Family Airlines, later called Avatar Airlines, was an American low-cost airline proposed in the 1990s.

==History==

The airline gained press attention after it said that it would offer US$249 fares from Los Angeles to New York City. The airline announced that it would cater to family travelers who found traditional airlines to be too expensive. In June 1992 Barry Michaels, the chief executive, said that "For the most part, we're looking at the leisure market, although there will be some business traffic, particularly on the San Francisco-Los Angeles sector." The airline announced that it would use "between three and five Boeing 747-100/200s" and that the first routing would go from Las Vegas to Los Angeles to Newark, New Jersey to Miami to Las Vegas. The airline also announced that it was negotiating lease and purchase deals with European and Asian carriers involving parked 747-200s in desert areas and one involving a former Pan Am 747-100.

In an August 1992 article in The Philadelphia Inquirer, Donald D. Groff compared Family Airlines to People Express Airlines.
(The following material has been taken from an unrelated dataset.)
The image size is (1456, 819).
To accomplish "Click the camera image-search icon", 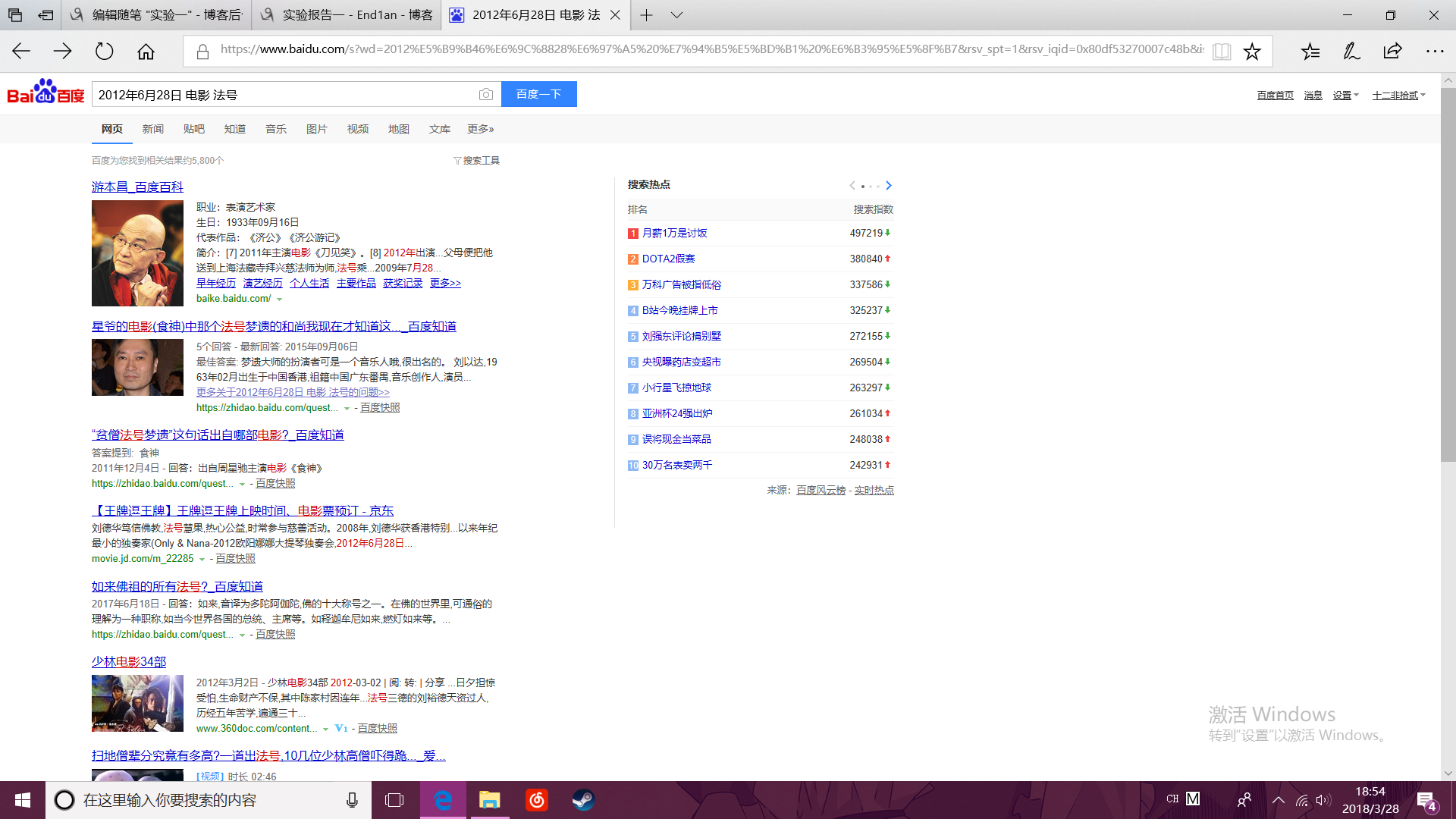I will pyautogui.click(x=486, y=94).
Family Airlines, which moved into a building in the Las Vegas Valley adjacent to McCarran International Airport in September 1992, stated that it planned to start Las Vegas to Los Angeles and Las Vegas to Newark in November 1992 and later begin services to San Francisco, Phoenix, Honolulu, Miami, and Boston. The airline also announced that it would begin service to Honolulu from Los Angeles or San Francisco for $249.

In March 1993, the Federal Aviation Administration announced that it would no longer process the airline's application to begin service. In April 1993, after the United States Department of Transportation reviewed lawsuits and judgments against founder Barry Michaels, the agency asked him to relinquish control of the proposed airline. On April 27 Michaels agreed to do so. On June 24, 1996, the Securities and Exchange Commission filed a suit against Michaels and his wife, Holly S. Michaels, for fraudulently offering unregistered stock for the airline. A federal judge in California ordered the couple to return $363,306 to the investors and pay $181,000 per person in civil penalties.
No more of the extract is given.